* begin DOCUMENT PASSAGE *

Right now, at midsummer in the rose-fields of Isparta in south-west Anatolia, it’s all over till next year. Anatolia, as I’m sure you know, is the whole of Asian Turkiye, a vast plateau into which you could fit the whole of France with room left over for Switzerland. Fertile with an underlying watertable, prone to earthquakes, it forms the western corner of what’s generally known as the Fertile Crescent. If geography, latidude and trade-routes dictate how people live, the Fertile Crescent is where our ancestors began the long journey to what we haven’t yet achieved - a settled population, peaceful and prosperous, respectful of nature, tolerant of those with whom we share the planet. For hopefulness’s sake, call it a work in progress.
The rose-fields of Isparta, a prosperous trading city that proclaims its interest through ten-foot high, multicoloured, plasterwork posies set in roundabouts along the central boulevard, are in full bloom from the beginning to the middle of June. Which is why, a couple of weeks ago, I was on the road with good friend and fellow food-writer, Gamze Ineceli, Istanbul-ite, authority on everything gastronomic in Turkiye with a particular interest in the traditional cooking of the villages of Anatolia.
We’ve been working and travelling together on a project (of which more later). And while I don’t speak Turkish, a gentle-sounding language with its roots in India, I communicate wherever I don’t have the language through my sketchbook and paints, a friendly way of exchanging information between those who know and those who don’t, particularly if the subject is ingredients in the marketplace and how to cook at home.

* end DOCUMENT PASSAGE *
* begin DATASET EXCERPT *

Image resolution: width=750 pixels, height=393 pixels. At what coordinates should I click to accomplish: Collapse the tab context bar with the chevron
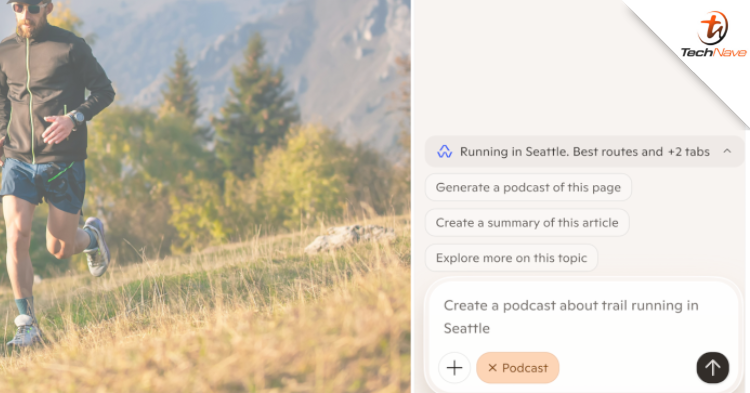(727, 151)
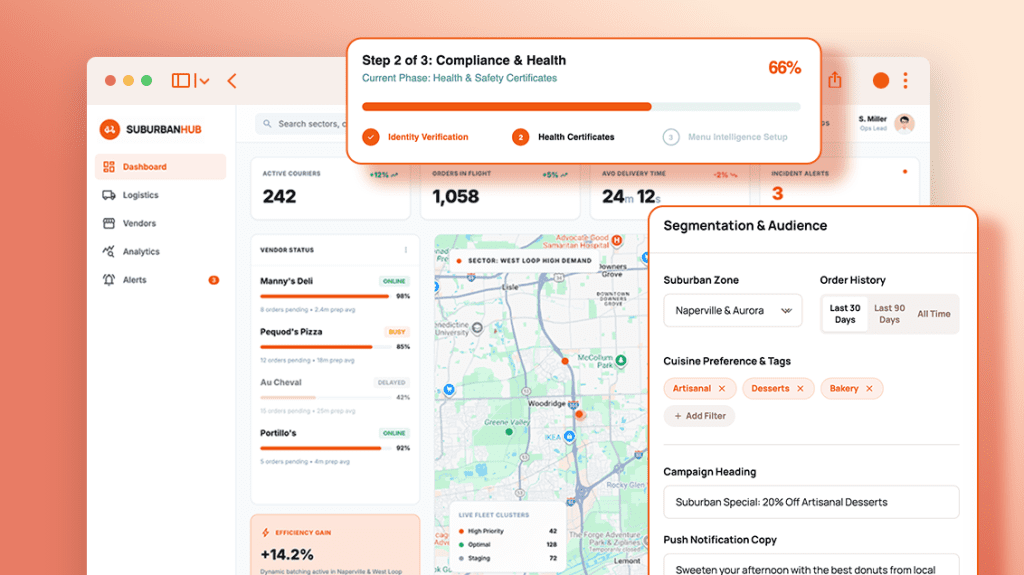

* end DATASET EXCERPT *

### TO DO
[1] In the essay on the Isparta rose-fields, when are the fields in full bloom?
[2] Using the essay on the Isparta rose-fields, explain why the writer relies on a sketchbook and paints while traveling.
[3] Carry on the essay on the Isparta rose-fields from where it stops.

### TASK RESPONSES
[1] From the beginning to the middle of June.

[2] The writer doesn't speak Turkish, so the sketchbook and paints are a way to communicate without the language. The essay describes this as a friendly way to exchange information between those who know and those who don't, especially about market ingredients and home cooking.

[3]
As soon as we arrive at our first destination on this particular trip, the rose-fields of Isparta, our hosts, Ugur Ozdel and wife Sükriye, have been hard at work since sunrise. Perfume-roses are their most fragrant in the early morning and must be weighed, delivered to the distillery for processing within the day. Today the harvesters are on catch-up. Yesterday was a national holiday, Kurban Bayramı, otherwise known as Eid Al-Adha, one of the two most important festivals in the Muslim year, and the roses, left to their own devices, have put on an extra day's growth. Roses wait for no man or woman. Most of the pickers are women. The work is seasonal, conveniently limited to the early morning, and provides much-needed extra cash for a farming household.
"We’re all local,” says Sükriye, pushing back her straw hat and waving to a couple of harvesters swathed in sun-protecting garments working among the bushes. “We don’t do casual labour. The work is too specialised. And anyway, it’s a source of income for our neighbours as well as a business for the family. There's competition, of course, from the big commercial growers, but the quality is not as good, and people know it."
The gatherings are paid by weight. Sacks of the morning's crop is taken straight from the field to a white-washed building in the middle of the rose-fields to be weighed on a hand-held Roman scale - a chain-handle with a weighted hook that’s as accurate today as it was two thousand years ago. The bulk goes straight to the distillery, with the most perfect petals set aside for rose-jam.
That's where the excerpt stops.